* Material to process:
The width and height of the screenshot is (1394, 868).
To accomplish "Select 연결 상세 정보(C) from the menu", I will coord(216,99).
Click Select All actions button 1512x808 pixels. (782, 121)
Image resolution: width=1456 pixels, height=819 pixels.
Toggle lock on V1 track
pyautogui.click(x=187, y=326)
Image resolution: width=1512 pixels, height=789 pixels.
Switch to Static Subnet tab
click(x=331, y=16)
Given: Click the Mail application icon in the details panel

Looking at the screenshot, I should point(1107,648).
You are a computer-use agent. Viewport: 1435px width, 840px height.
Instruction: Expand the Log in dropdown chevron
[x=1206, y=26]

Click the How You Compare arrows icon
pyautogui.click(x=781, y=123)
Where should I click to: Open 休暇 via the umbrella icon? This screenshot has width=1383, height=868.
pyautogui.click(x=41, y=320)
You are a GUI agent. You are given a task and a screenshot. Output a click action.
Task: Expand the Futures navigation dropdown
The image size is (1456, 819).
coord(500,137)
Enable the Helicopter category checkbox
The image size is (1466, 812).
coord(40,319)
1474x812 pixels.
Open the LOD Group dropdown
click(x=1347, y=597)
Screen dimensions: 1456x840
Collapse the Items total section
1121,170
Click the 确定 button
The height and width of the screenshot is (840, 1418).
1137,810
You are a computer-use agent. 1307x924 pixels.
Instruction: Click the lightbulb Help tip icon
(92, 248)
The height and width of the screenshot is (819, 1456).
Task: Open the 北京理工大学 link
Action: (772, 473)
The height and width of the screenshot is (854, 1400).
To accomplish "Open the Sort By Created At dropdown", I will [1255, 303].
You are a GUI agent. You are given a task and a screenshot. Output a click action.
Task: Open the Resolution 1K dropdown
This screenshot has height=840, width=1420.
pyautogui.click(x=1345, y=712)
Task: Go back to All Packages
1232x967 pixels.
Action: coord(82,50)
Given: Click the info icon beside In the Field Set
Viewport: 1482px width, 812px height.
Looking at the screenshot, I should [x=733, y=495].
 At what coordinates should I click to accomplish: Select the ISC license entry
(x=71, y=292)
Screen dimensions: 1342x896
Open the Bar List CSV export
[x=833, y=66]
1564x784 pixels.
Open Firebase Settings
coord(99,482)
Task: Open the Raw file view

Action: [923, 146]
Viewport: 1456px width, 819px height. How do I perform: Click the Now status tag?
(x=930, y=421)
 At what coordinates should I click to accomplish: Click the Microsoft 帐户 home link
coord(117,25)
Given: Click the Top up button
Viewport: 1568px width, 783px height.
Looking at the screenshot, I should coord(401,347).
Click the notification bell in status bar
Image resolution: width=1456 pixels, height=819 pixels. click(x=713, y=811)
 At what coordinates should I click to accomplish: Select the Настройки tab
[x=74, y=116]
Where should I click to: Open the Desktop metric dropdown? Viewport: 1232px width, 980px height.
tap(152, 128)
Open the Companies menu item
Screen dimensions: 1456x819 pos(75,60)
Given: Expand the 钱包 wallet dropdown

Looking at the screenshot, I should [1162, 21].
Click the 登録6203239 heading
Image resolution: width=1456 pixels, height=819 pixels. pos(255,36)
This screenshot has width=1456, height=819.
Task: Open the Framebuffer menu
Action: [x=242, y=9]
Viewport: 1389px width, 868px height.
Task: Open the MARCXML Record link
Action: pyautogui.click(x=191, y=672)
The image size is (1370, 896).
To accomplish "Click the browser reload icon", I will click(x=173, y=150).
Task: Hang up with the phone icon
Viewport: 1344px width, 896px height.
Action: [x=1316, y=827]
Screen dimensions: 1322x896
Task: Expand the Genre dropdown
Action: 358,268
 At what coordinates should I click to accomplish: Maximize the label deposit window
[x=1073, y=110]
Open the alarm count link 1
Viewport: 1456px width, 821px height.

* What needs to be done: Transcribe, exactly and without additions, the lines of the records above, beginning with the line that contains "1474x812 pixels." and ending with the line that contains "You are a computer-use agent. 1307x924", both included.

* Result of this task:
1474x812 pixels.
Open the LOD Group dropdown
click(x=1347, y=597)
Screen dimensions: 1456x840
Collapse the Items total section
1121,170
Click the 确定 button
The height and width of the screenshot is (840, 1418).
1137,810
You are a computer-use agent. 1307x924 pixels.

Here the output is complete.